Given records:
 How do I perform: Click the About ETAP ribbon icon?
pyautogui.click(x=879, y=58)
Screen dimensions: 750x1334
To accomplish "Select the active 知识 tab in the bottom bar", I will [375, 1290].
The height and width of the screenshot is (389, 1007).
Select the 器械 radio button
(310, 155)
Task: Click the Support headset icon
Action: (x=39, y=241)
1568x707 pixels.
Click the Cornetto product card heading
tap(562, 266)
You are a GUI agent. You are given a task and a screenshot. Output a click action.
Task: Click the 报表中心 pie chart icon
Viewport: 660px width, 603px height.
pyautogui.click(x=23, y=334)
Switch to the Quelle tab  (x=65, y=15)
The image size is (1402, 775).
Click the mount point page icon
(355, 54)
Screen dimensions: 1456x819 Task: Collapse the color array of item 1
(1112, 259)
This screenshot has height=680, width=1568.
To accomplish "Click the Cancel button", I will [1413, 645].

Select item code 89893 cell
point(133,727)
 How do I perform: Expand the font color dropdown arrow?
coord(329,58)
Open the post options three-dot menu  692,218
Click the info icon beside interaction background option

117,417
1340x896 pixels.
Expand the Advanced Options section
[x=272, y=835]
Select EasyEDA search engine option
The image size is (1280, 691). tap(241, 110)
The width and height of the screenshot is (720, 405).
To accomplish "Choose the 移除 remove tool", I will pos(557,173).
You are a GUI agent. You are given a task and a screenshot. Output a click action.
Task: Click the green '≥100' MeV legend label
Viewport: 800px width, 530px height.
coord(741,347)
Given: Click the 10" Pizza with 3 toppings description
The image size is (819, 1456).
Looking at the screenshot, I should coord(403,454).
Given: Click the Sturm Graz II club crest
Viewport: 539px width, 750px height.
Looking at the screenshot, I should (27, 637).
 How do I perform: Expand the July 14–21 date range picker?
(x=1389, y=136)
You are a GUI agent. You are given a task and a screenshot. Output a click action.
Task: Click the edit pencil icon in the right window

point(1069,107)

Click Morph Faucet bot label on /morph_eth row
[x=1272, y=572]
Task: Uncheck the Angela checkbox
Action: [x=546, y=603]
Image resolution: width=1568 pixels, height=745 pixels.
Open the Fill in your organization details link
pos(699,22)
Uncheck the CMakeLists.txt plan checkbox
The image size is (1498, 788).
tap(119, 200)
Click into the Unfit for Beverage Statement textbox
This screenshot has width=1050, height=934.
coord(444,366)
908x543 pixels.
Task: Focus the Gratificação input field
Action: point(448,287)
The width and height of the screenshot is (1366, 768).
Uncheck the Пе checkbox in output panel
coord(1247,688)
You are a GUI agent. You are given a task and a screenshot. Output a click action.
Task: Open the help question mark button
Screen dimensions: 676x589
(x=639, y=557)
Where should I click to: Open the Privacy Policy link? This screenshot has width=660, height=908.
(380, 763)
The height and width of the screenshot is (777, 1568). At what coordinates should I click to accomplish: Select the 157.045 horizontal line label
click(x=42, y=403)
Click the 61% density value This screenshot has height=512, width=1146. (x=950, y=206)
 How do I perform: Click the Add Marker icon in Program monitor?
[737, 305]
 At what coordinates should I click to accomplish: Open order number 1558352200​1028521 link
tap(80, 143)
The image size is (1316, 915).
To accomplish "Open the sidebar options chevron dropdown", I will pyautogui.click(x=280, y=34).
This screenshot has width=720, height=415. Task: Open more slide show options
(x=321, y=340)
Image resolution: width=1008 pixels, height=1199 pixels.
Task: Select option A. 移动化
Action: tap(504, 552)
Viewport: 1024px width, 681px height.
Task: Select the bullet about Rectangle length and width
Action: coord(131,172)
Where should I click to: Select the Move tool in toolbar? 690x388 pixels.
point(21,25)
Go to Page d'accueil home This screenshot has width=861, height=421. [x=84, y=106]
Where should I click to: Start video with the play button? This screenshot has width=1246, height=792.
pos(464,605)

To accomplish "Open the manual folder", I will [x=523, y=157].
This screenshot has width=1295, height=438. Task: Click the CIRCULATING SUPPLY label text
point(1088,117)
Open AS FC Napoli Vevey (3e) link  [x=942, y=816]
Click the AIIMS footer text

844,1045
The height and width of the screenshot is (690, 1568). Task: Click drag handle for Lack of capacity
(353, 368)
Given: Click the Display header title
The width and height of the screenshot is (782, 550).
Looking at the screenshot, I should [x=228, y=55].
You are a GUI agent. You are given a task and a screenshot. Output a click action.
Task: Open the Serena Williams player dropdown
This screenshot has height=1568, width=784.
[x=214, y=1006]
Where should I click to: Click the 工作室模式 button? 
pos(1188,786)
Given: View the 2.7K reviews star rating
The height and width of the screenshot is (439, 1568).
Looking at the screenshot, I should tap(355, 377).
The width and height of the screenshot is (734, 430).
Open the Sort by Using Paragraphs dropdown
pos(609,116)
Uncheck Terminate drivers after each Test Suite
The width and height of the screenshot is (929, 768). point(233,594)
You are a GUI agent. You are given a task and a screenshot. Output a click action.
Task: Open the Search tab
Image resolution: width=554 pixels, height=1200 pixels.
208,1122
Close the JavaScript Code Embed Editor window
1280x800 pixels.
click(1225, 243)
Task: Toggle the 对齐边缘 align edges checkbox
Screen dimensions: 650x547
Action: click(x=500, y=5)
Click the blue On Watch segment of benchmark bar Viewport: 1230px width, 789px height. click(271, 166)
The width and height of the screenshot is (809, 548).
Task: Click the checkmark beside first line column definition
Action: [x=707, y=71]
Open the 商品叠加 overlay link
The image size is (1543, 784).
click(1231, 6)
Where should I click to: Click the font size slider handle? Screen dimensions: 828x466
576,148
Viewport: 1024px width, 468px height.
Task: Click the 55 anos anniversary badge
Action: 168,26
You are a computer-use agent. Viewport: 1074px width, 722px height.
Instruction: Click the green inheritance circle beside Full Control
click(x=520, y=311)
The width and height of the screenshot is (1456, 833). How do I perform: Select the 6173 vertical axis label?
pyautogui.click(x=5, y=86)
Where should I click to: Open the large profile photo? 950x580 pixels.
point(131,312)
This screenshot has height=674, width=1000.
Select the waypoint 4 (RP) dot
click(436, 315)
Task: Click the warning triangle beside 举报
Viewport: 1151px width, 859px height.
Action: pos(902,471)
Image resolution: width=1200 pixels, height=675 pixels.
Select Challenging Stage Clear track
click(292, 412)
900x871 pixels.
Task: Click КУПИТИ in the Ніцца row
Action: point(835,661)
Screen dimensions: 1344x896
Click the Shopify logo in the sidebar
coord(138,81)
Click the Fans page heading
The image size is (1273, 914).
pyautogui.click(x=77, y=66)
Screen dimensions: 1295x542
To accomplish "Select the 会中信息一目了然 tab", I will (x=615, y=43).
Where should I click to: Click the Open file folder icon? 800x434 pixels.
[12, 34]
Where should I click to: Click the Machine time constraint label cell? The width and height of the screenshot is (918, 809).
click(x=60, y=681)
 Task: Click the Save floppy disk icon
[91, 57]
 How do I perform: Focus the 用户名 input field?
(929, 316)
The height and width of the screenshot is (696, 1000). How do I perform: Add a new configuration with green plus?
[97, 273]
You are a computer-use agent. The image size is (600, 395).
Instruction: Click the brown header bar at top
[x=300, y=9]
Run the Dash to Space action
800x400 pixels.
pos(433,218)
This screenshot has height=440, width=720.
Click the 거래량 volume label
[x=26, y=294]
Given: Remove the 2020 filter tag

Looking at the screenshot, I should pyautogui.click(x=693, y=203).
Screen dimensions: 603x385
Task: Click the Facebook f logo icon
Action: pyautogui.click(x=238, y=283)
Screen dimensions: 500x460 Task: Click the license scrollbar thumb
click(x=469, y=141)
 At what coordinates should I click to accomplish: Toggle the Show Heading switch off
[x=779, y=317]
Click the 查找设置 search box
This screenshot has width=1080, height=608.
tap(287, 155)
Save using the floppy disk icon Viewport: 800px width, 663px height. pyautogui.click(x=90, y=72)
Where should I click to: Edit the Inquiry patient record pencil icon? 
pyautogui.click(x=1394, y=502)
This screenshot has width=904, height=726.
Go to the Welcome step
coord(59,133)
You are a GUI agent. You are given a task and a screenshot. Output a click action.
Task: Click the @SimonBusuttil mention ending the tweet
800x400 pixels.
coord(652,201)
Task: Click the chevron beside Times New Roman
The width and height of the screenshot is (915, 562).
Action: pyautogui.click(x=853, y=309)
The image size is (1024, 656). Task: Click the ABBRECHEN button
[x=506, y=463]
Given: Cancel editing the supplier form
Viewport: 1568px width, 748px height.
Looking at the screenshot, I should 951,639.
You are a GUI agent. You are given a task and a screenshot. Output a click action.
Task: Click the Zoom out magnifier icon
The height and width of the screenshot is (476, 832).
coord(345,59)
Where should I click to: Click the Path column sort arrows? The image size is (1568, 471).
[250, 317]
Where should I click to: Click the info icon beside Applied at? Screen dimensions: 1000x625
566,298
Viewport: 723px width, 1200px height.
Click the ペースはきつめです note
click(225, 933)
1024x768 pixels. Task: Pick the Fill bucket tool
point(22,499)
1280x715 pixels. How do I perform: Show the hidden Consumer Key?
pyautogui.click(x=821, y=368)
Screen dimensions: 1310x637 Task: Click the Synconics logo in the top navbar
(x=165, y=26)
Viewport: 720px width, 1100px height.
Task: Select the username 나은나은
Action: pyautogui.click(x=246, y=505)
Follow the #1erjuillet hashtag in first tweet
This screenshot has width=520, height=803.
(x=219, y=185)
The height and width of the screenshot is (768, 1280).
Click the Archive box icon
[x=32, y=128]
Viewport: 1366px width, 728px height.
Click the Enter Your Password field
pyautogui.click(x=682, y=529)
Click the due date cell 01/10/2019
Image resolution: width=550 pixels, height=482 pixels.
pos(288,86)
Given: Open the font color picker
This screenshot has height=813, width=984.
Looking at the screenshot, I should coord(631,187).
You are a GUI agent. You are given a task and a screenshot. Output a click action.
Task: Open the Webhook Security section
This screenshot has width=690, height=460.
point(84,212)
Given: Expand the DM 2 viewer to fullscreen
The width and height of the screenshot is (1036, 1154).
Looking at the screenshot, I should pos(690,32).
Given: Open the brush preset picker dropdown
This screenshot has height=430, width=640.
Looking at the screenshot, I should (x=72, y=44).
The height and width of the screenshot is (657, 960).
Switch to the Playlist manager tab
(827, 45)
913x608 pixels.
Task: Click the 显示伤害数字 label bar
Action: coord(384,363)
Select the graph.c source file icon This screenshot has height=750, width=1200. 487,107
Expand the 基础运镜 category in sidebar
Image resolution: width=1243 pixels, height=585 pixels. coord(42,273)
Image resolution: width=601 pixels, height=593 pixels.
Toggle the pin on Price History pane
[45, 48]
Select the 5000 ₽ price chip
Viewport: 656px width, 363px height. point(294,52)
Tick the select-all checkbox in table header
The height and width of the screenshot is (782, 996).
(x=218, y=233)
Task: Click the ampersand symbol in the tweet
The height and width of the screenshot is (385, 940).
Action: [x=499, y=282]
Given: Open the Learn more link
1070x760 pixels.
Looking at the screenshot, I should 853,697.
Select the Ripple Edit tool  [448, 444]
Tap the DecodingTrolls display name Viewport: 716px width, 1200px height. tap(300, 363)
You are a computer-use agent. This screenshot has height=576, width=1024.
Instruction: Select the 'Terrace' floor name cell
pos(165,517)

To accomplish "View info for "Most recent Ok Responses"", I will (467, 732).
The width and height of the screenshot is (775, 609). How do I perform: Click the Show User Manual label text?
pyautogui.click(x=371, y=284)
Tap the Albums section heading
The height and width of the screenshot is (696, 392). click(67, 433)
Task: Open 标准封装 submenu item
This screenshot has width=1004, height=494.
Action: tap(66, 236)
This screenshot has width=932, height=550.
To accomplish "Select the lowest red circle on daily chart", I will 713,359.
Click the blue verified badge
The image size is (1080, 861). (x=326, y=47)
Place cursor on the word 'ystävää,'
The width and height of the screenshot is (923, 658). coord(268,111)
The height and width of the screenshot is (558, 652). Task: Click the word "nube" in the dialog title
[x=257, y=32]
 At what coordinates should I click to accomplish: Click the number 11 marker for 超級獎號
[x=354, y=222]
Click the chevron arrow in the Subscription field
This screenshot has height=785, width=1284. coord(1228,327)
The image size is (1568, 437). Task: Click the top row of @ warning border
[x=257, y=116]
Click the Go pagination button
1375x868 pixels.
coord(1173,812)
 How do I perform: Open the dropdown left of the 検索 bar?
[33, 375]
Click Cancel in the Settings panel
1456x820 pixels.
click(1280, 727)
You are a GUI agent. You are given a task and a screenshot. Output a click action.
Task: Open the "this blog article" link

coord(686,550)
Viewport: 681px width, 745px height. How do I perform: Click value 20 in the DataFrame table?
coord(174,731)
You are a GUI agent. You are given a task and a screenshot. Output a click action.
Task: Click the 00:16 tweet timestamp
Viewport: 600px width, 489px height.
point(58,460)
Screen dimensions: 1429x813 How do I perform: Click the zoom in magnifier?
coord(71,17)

Exercise brief: Bring together all lines of the entries above in which the string "chart" occurs.

The completed task:
Task: Click the 报表中心 pie chart icon
To accomplish "Select the lowest red circle on daily chart", I will 713,359.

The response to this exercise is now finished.